La littérature de passage est une littérature de domination. Une fois avoir averti de son amateurisme, l’auteur se pose en descripteur qui sonne comme prescripteur. Je lui donnerais une légitimité s’il avait l’usage de la langue, la parlée, l’écrite pour la lire. Comme Barthes, il n’en est rien, mais son rang appelle la génuflexion qui convient.
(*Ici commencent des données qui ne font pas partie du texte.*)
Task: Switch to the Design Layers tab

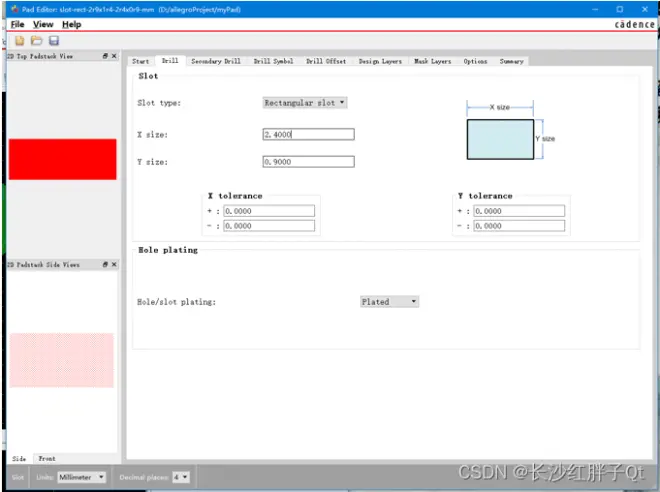Action: [x=380, y=61]
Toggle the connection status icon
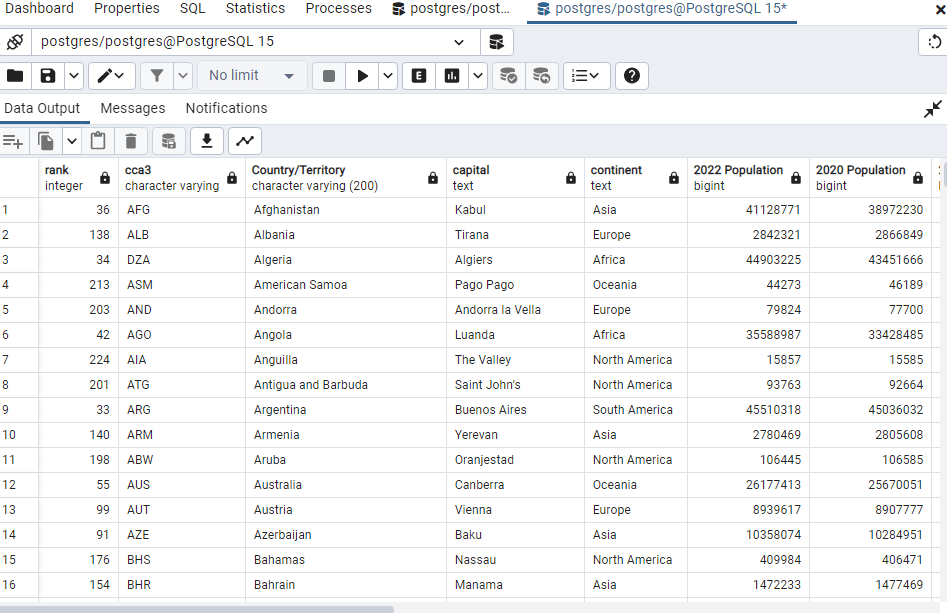 [x=15, y=42]
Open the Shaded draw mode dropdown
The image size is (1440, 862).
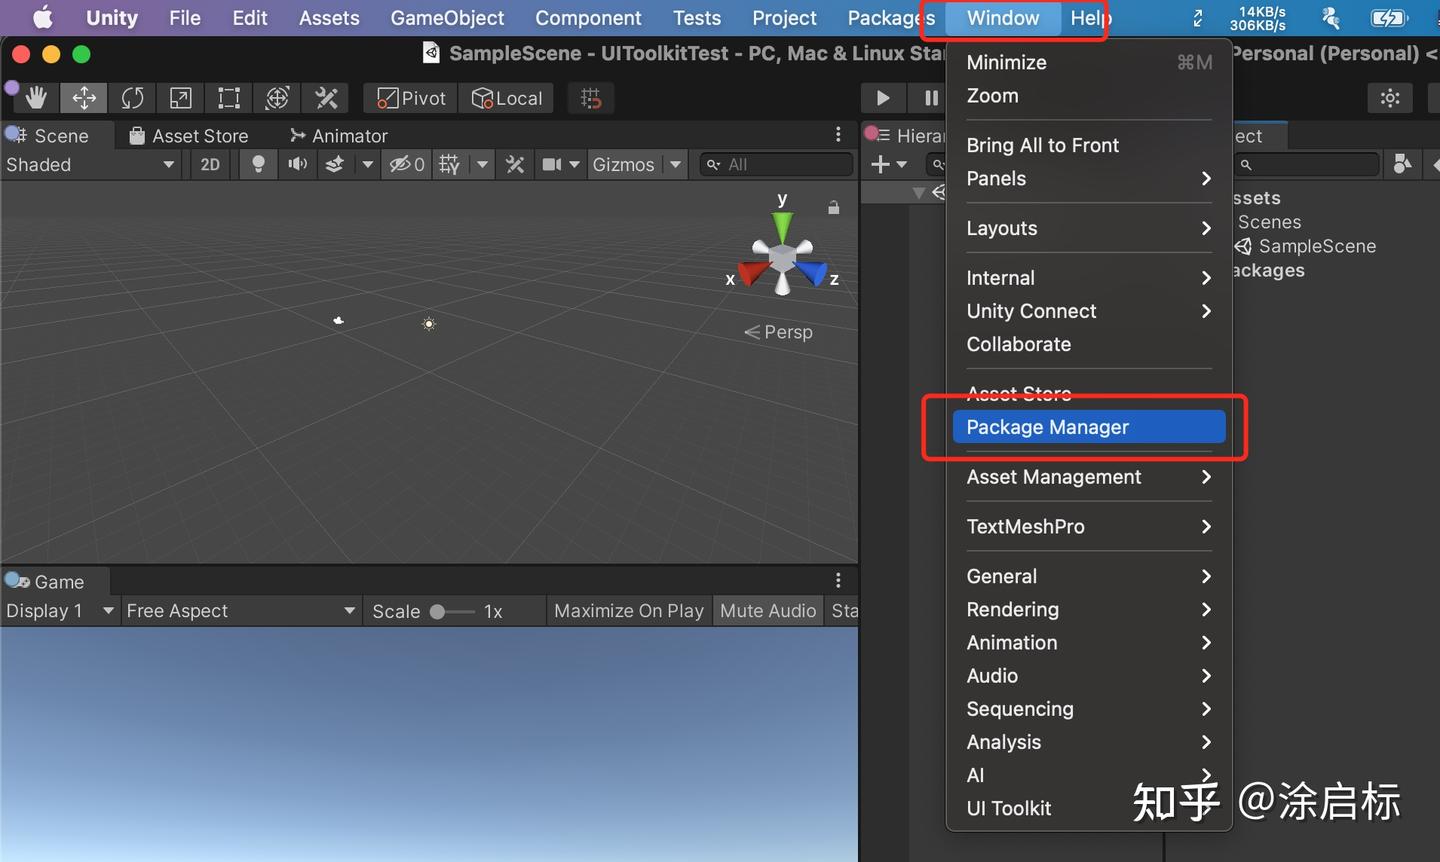click(90, 164)
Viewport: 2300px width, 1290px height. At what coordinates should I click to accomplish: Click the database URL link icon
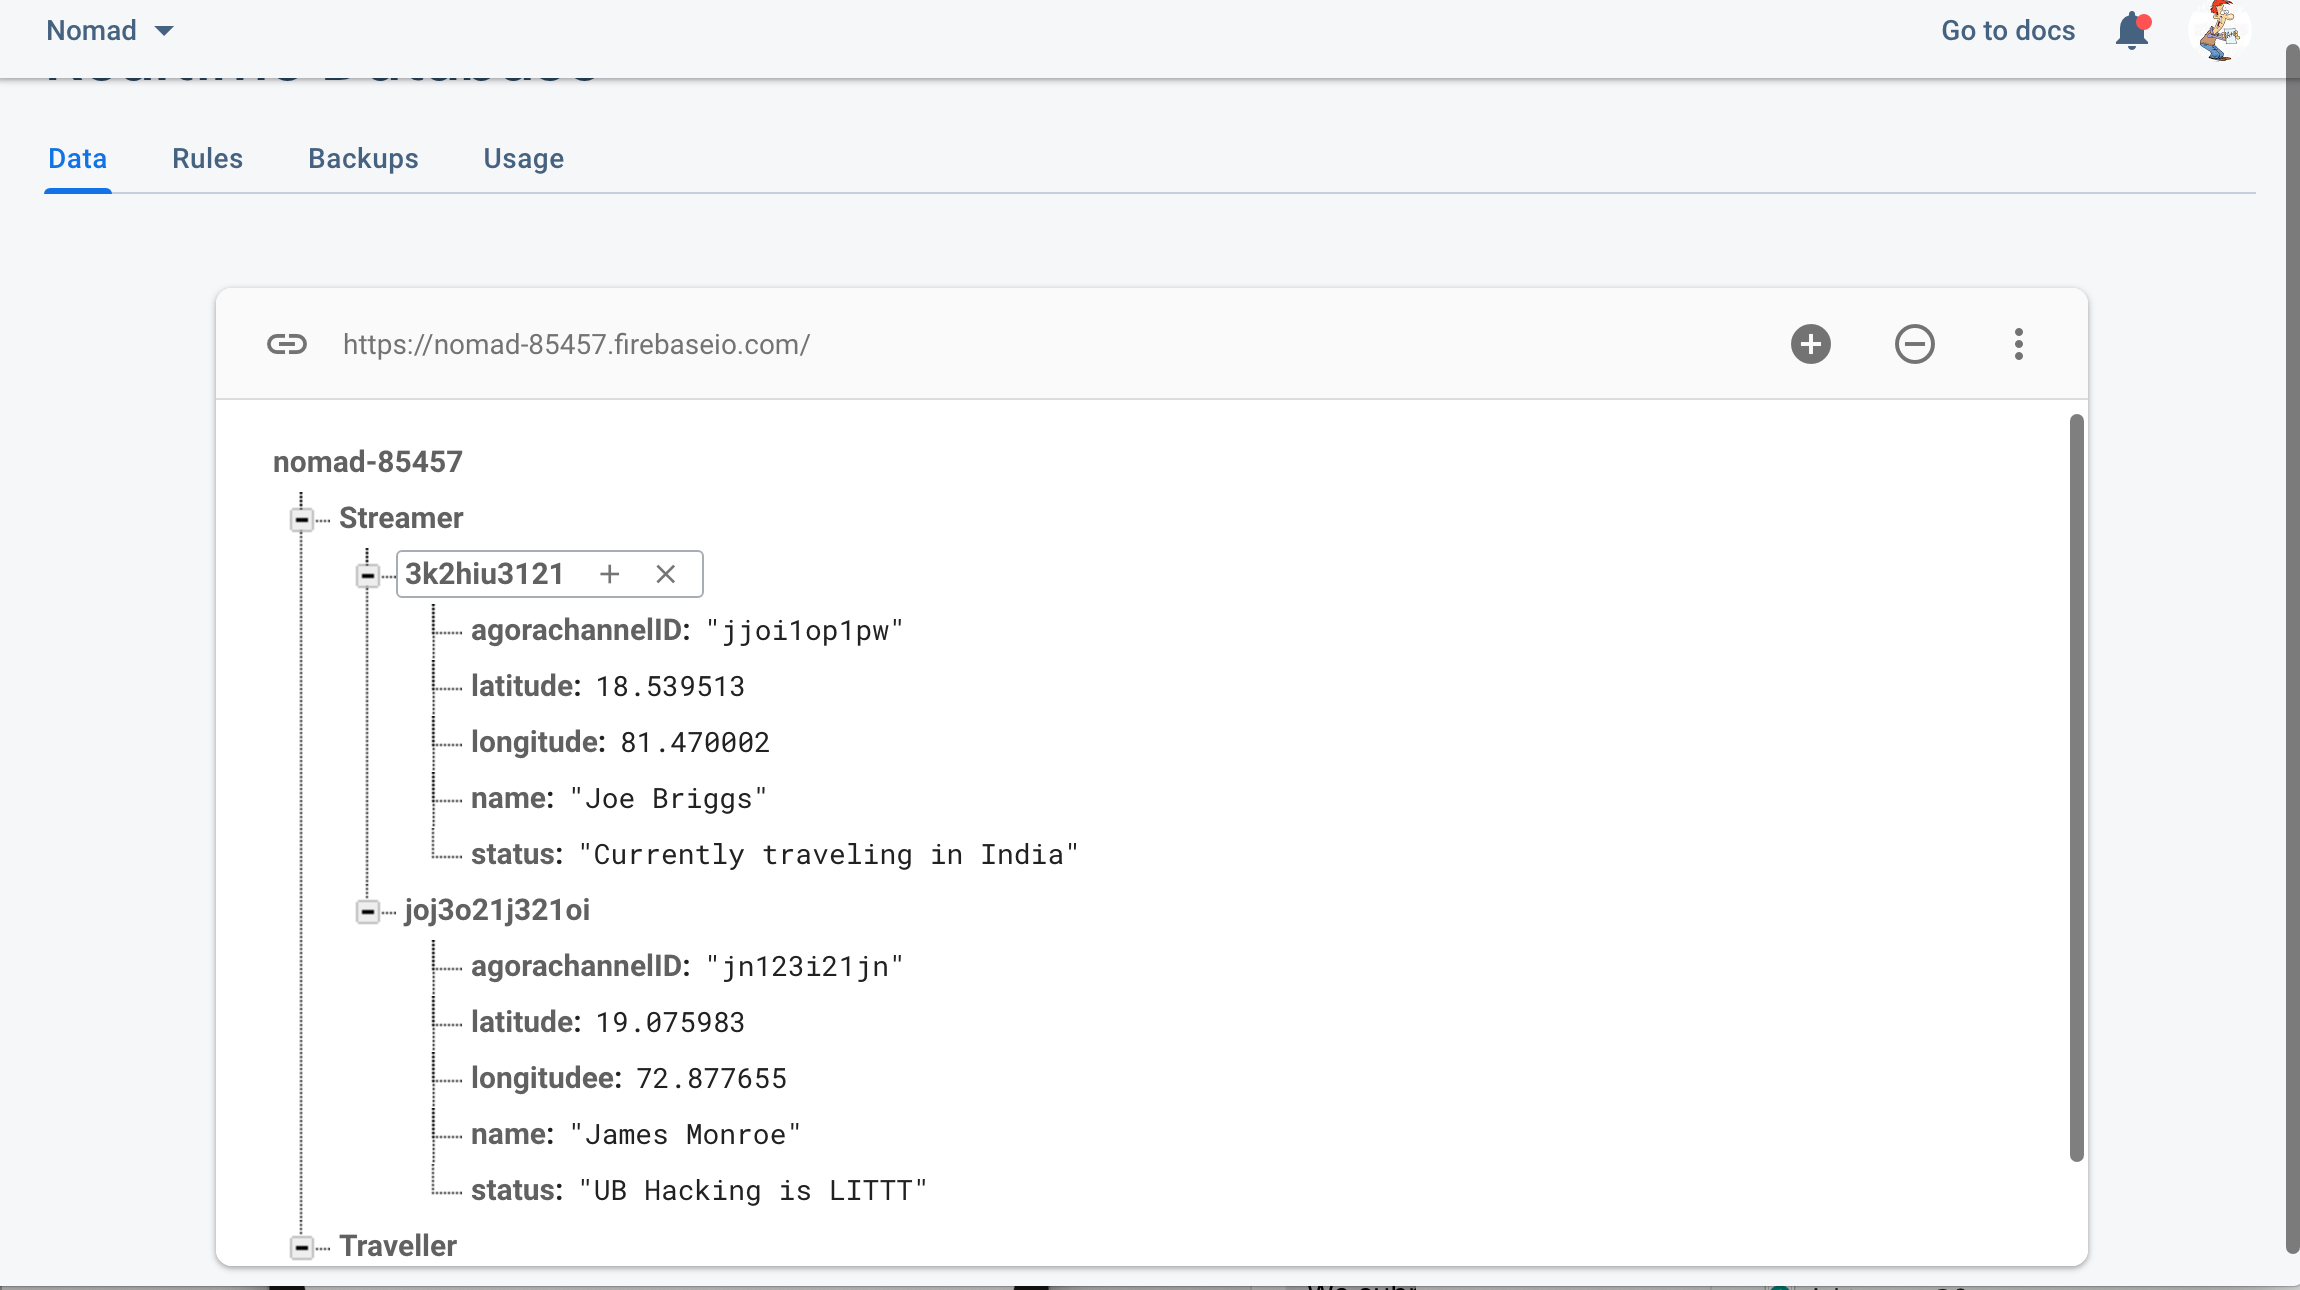point(286,344)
Il s’agit d’impressions soleil-levant articulées autour d’une maîtrise de l’analyse ethnographique, sur un ton assertif et définitif, comme Barthes qui n’a pas écrit sur Shinjuku Nichomé et c’est bien dommage parce que là, il tenait une fameuse légitimité, y compris celle de divaguer.

Quant au lecteur, c’est acquis, et malgré l’aveu d’amateurisme, il va - il ne peut que -  en quelques lignes prendre l’auteur pour un spécialiste de Tokyo, en l’occurence, ville flottante comme un poncif, Shinjuku comme un sens unique, l’athéisme comme une religion, l’indifférence à la doctrine, et donc un choix d’attitude sur la base d’un savoir de cette doctrine avec comme stratégie d’y être indifférent - n’est-ce pas? Profondément athée avec toutes ces superstitions et esprits qui ne demandent qu’à se manifester. Quid du duo pragmatisme et pensée magique qui colle comme un théorème explicatif de tant de choses? Quand à la logique cartésienne, il faut rendre à César la responsabilité de l’indisposition qu’elle peut provoquer, et ne pas se sentir honteux pour René.